For that, she couldn't wait.
She hoped it scared the crap out of him.
If the cops were called in, they'd know only one thing for sure. The thief was a small boy or a female, because no male over the age of twelve could have squeezed through that window.
Once inside the Van Wie Park woods, she went down on her knees, sucked in air, and looked back. Lights now flooded the bathroom and the office.
She heard what she hoped was a cop car screech into the parking lot in front of the building. In that moment she knew the guard had called the cops, not Caskie. What are you going to say, Caskie?
She was grinning as she ran through the trees and out the back to the back road that led to the main highway that ran through Stone Bridge. No sex for the wicked tonight, Caskie.
With the cops there, Caskie would have to go on record. On record with what, that was the question. He'd also have to explain to his wife what he was doing in his office late on a lovely Sunday night with Carla Alvarez.
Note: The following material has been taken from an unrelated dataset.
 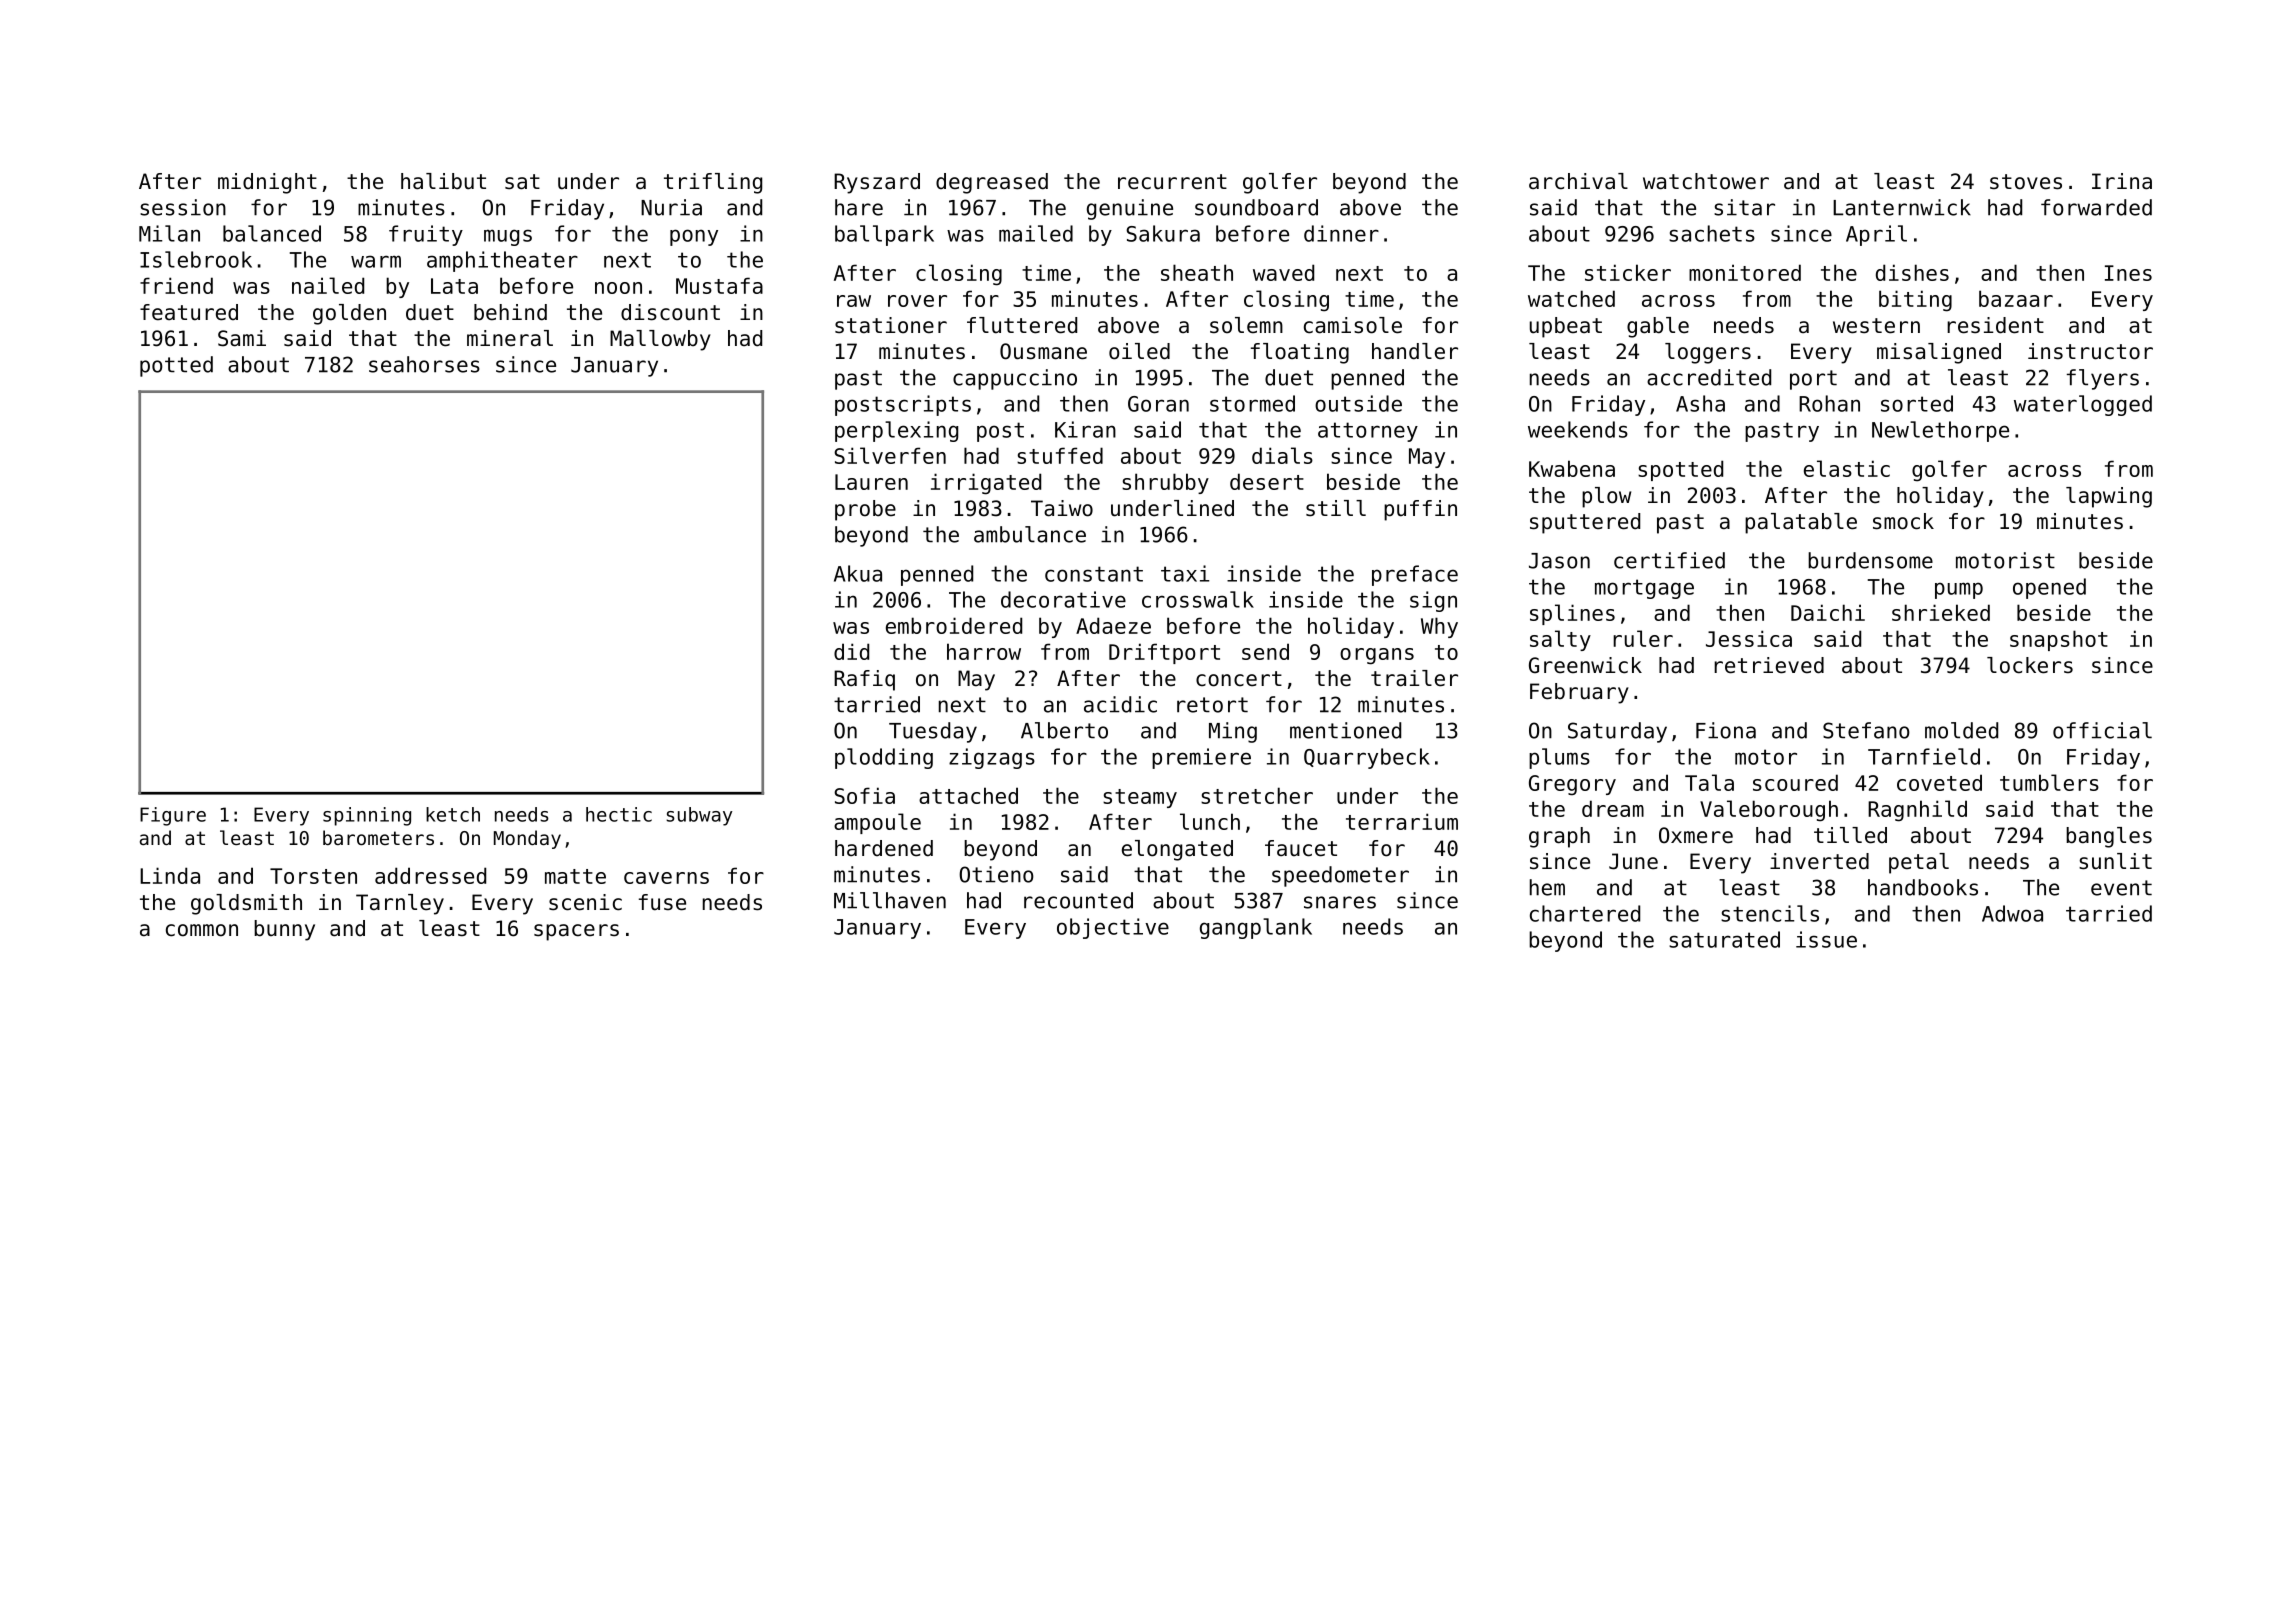 I want to click on common, so click(x=202, y=930).
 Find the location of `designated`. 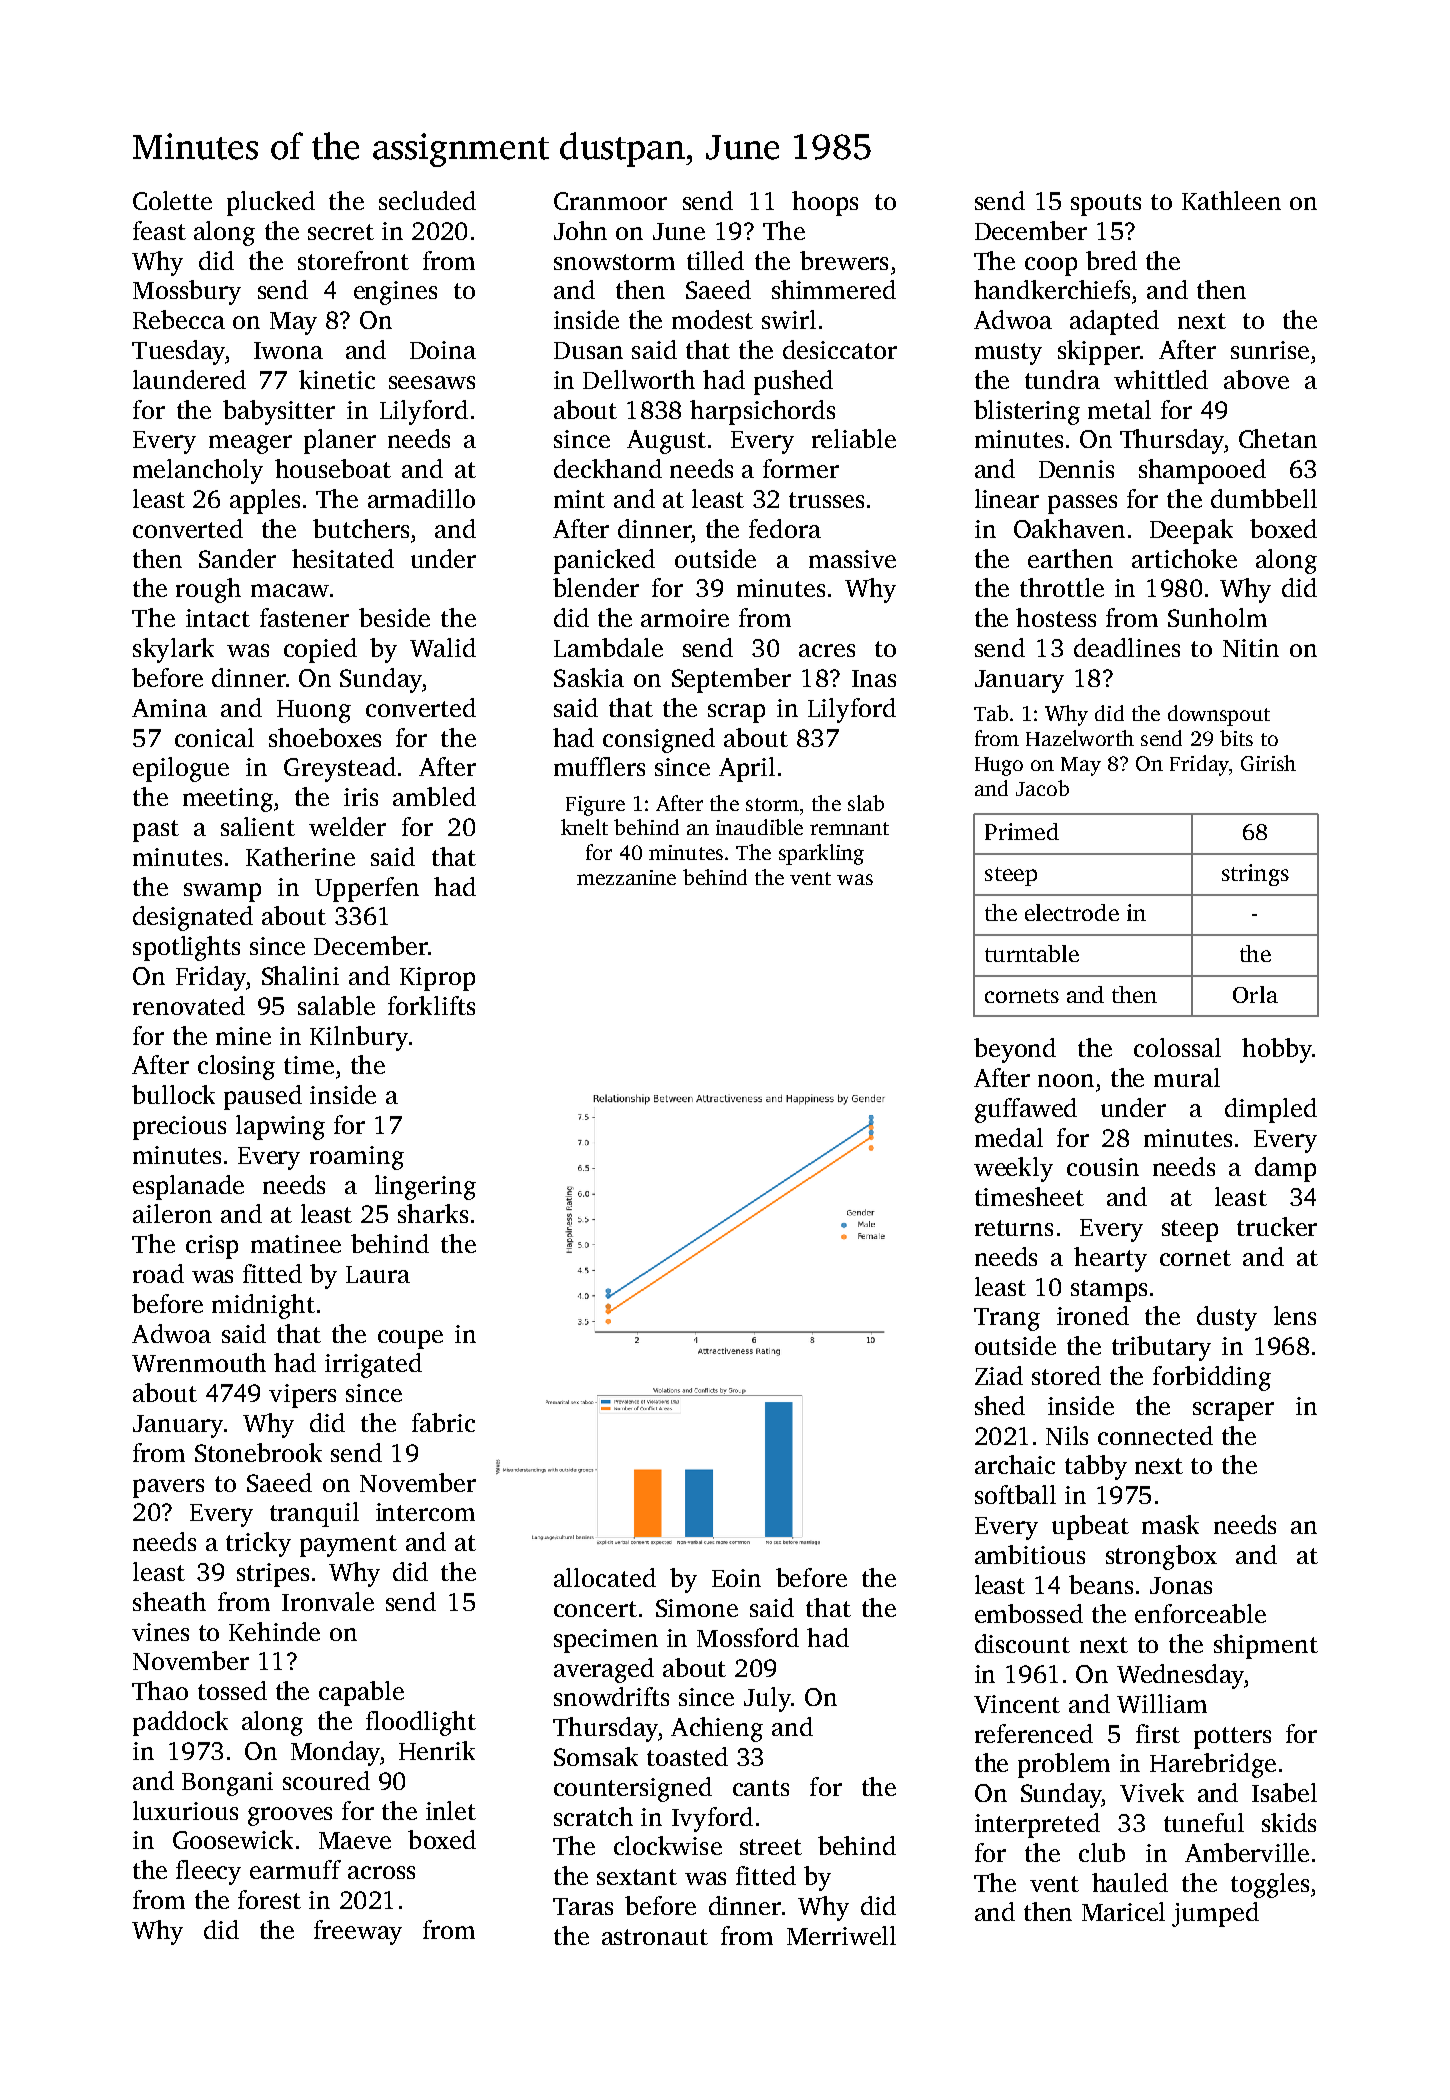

Once she'd hiked half a mile to her baby, a muscular light blue Hummer H3, she fastened her seat belt and turned the ignition. She loved the sound of the powerful engine. She drove slowly down the road for a bit, realized her heart was still pumping too fast and her hands were still shaking. She pulled over to get herself some time to calm down. She sat back, closed her eyes, and thought back to her client, Dr. Edward Kender, professor of archaeology at Yale in New Haven. He'd been a friend of her father's, someone she'd known from her earliest years. Dr. Kender wasn't an emotional man, but she could imagine him grinning from ear to ear in excitement when he read the Culovort files she had tucked in her jacket, as he recognized the power the contents of the files gave him. The media blitz could even force Schiffer Hartwin to start up full production of Culovort again. She'd done good.